Porque de 384 mil casos sólo ha habido 86 recomendaciones. Porque las víctimas se ven obligadas a interponer amparos ante una institución que no actúa. Porque Raúl Plascencia debería -en muchas instancias- exigir medidas cautelares a quienes han sido amenazados, pero no lo hace. La CNDH parece estar más cerca del poder impune que de los ciudadanos victimizados. La CNDH goza de un presupuesto extremadamente generoso que no ha conducido a una trayectoria ampliamente reconocida. Al contrario. Allí están los migrantes centroamericanos, asesinados. Los periodistas que cubren temas de corrupción y narcotráfico, solos. Los defensores de derechos humanos, agredidos. Los ciudadanos mexicanos, manteniendo con sus impuestos a una institución cuyo presidente está más preocupado por reelegirse que por ofrecer resultados.
Y de allí las preguntas sin respuesta, el misterio sin solución. ¿Por qué Raúl Plascencia no emprendió acciones contra la reforma constitucional en materia de arraigo? ¿Por qué no alzó la voz contra una práctica que constituye una grave violación a los derechos humanos y contraviene tratados internacionales que México ha firmado sobre el tema? ¿Por qué la Comisión sigue argumentado que ha disminuido la tortura en México, cuando el relator de la ONU y Amnistía Internacional argumentan algo distinto? ¿Por qué en al caso de la matanza de 72 migrantes en San Fernando, Tamaulipas, la recomendación emitida en el caso -40 meses después- no tomó en cuenta la postura de los familiares ni estableció medidas de reparación integral del daño ni consideró que los asesinatos fueron “violaciones graves”? ¿Por qué la CNDH reacciona a la defensiva ante las críticas, en lugar de tomar la ofensiva ante la violación de derechos?
Llevando así a cuestionar si la Comisión de Derechos Humanos realmente es un defensor o un simple espectador.
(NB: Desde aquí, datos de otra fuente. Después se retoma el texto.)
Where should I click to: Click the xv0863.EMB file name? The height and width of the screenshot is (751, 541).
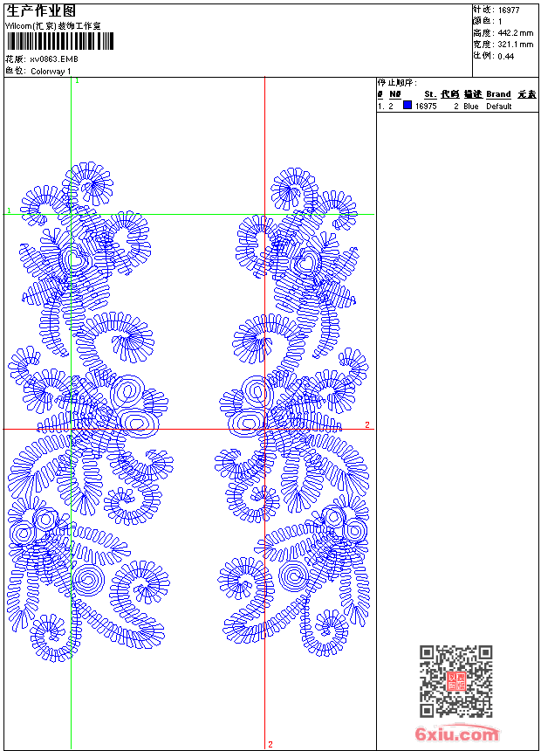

Si realmente quiere apoyar a las víctimas o sólo busca comprar tiempo hasta que se den por vencidas. Como en el escandaloso asunto de los migrantes matados en San Fernando, Tamaulipas, cuyos familiares se vieron obligados a interponer un amparo indirecto contra la CNDH. Amparo que fue admitido y en el cual se le exige a la Comisión rendir un informe justificado. Amparo ante el cual la CNDH promovió una queja pero usando -inexplicablemente- el marco jurídico anterior a la reforma constitucional en derechos humanos del 2011. Amparo en el cual se pregunta por qué la CNDH no pidió que la Procuraduría General de la República atrajera el caso. Amparo que pone en evidencia a una Comisión omisa, poco profesional, poco eficiente, poco eficaz. Que además utiliza el dinero de los ciudadanos para litigar contra una organización civil que intenta representarlos, en contraposición a un Gobierno que no lo hace.
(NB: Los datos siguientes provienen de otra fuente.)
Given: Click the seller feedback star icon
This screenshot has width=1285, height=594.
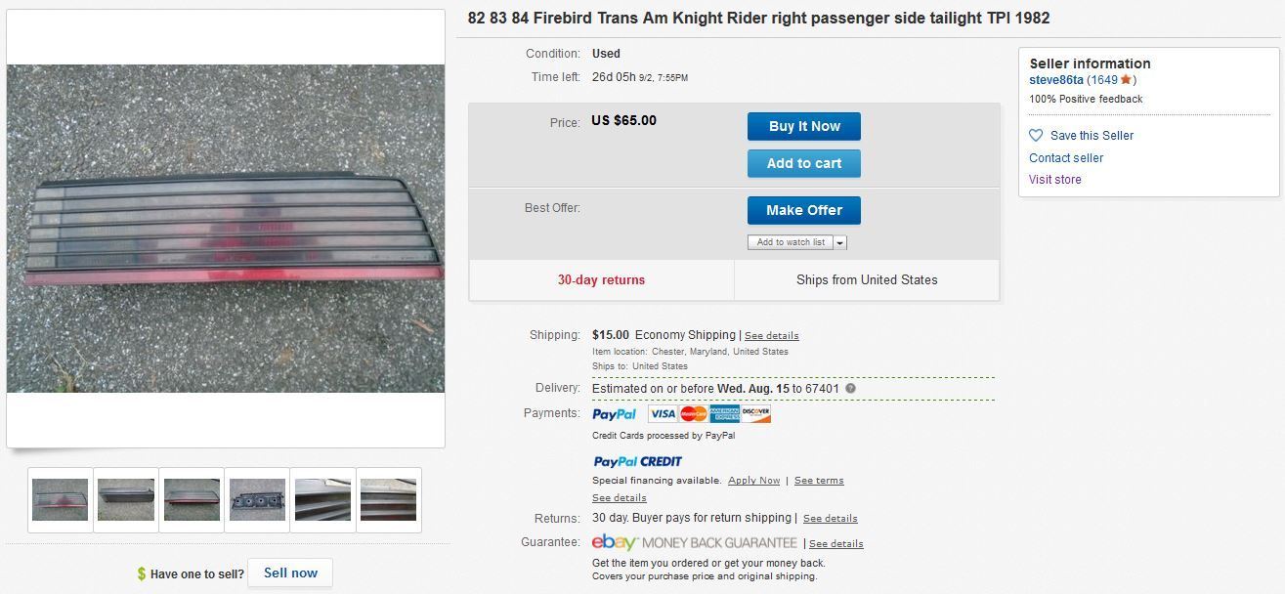Looking at the screenshot, I should [1126, 80].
Y ante el dolor y la desesperación y el desamparo, lo único que Raúl Plascencia alcanza a decir es “en ocasiones lo que recomendamos no deja totalmente satisfechas a las víctimas, en ocasiones su expectativa es muy elevada y las capacidades y las posibilidades legales de la CNDH son muy cortas”. Pues aquí la respuesta. Las expectativas de los mexicanos con respecto a la labor de la Comisión Nacional de Derechos Humanos son altas porque así deben ser. Las expectativas legítimas de contar con un presidente -muy bien pagado- que actúe con firmeza en vez de tibieza. Las expectativas válidas de contar con funcionarios que atienden y escuchan y defienden a las víctimas en vez de “no polemizar” con ellas. Las expectativas irrenunciables sobre una Comisión que trabaje hasta el cansancio en vez de claudicar hasta la indignación. Y al frente de ella, un líder que no sea indolente. Indiferente. Pasivo. Complaciente como lo ha sido Raúl Plascencia y por ello no se debe reelegir. Se debe ir.